Your objective :: All of the data should be restated exactly as it stands.

[Extracted data Boundary: Start]

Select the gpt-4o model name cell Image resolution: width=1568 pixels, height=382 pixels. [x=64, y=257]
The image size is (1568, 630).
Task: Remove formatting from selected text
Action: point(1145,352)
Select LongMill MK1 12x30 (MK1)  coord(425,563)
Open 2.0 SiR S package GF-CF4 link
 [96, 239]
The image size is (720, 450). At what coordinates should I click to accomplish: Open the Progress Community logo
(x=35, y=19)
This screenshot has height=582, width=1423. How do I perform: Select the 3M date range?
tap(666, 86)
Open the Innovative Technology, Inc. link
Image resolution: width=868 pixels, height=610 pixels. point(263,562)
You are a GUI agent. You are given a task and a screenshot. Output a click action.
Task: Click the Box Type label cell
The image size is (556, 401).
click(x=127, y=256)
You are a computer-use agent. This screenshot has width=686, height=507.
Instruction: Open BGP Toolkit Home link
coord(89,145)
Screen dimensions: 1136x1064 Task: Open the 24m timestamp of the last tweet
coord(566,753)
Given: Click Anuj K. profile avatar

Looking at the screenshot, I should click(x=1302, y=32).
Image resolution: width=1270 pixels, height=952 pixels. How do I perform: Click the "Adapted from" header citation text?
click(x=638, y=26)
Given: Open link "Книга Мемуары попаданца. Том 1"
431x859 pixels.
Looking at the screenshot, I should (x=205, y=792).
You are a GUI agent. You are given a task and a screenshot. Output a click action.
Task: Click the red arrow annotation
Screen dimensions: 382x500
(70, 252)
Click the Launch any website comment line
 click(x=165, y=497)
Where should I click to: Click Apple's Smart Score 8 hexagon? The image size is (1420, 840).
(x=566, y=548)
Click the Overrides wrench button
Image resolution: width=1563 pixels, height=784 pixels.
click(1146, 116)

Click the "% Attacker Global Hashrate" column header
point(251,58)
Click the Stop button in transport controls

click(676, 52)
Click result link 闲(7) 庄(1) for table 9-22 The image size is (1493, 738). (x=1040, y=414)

[Extracted data Boundary: End]

Finished exercise ::
Select the gpt-4o model name cell Image resolution: width=1568 pixels, height=382 pixels. [x=64, y=257]
The image size is (1568, 630).
Task: Remove formatting from selected text
Action: point(1145,352)
Select LongMill MK1 12x30 (MK1)  coord(425,563)
Open 2.0 SiR S package GF-CF4 link
 [96, 239]
The image size is (720, 450). At what coordinates should I click to accomplish: Open the Progress Community logo
(x=35, y=19)
This screenshot has height=582, width=1423. How do I perform: Select the 3M date range?
tap(666, 86)
Open the Innovative Technology, Inc. link
Image resolution: width=868 pixels, height=610 pixels. point(263,562)
You are a GUI agent. You are given a task and a screenshot. Output a click action.
Task: Click the Box Type label cell
The image size is (556, 401).
click(x=127, y=256)
You are a computer-use agent. This screenshot has width=686, height=507.
Instruction: Open BGP Toolkit Home link
coord(89,145)
Screen dimensions: 1136x1064 Task: Open the 24m timestamp of the last tweet
coord(566,753)
Given: Click Anuj K. profile avatar

Looking at the screenshot, I should click(x=1302, y=32).
Image resolution: width=1270 pixels, height=952 pixels. How do I perform: Click the "Adapted from" header citation text?
click(x=638, y=26)
Given: Open link "Книга Мемуары попаданца. Том 1"
431x859 pixels.
Looking at the screenshot, I should (x=205, y=792).
You are a GUI agent. You are given a task and a screenshot. Output a click action.
Task: Click the red arrow annotation
Screen dimensions: 382x500
(70, 252)
Click the Launch any website comment line
 click(x=165, y=497)
Where should I click to: Click Apple's Smart Score 8 hexagon? The image size is (1420, 840).
(x=566, y=548)
Click the Overrides wrench button
Image resolution: width=1563 pixels, height=784 pixels.
click(1146, 116)

Click the "% Attacker Global Hashrate" column header
point(251,58)
Click the Stop button in transport controls

click(676, 52)
Click result link 闲(7) 庄(1) for table 9-22 The image size is (1493, 738). (x=1040, y=414)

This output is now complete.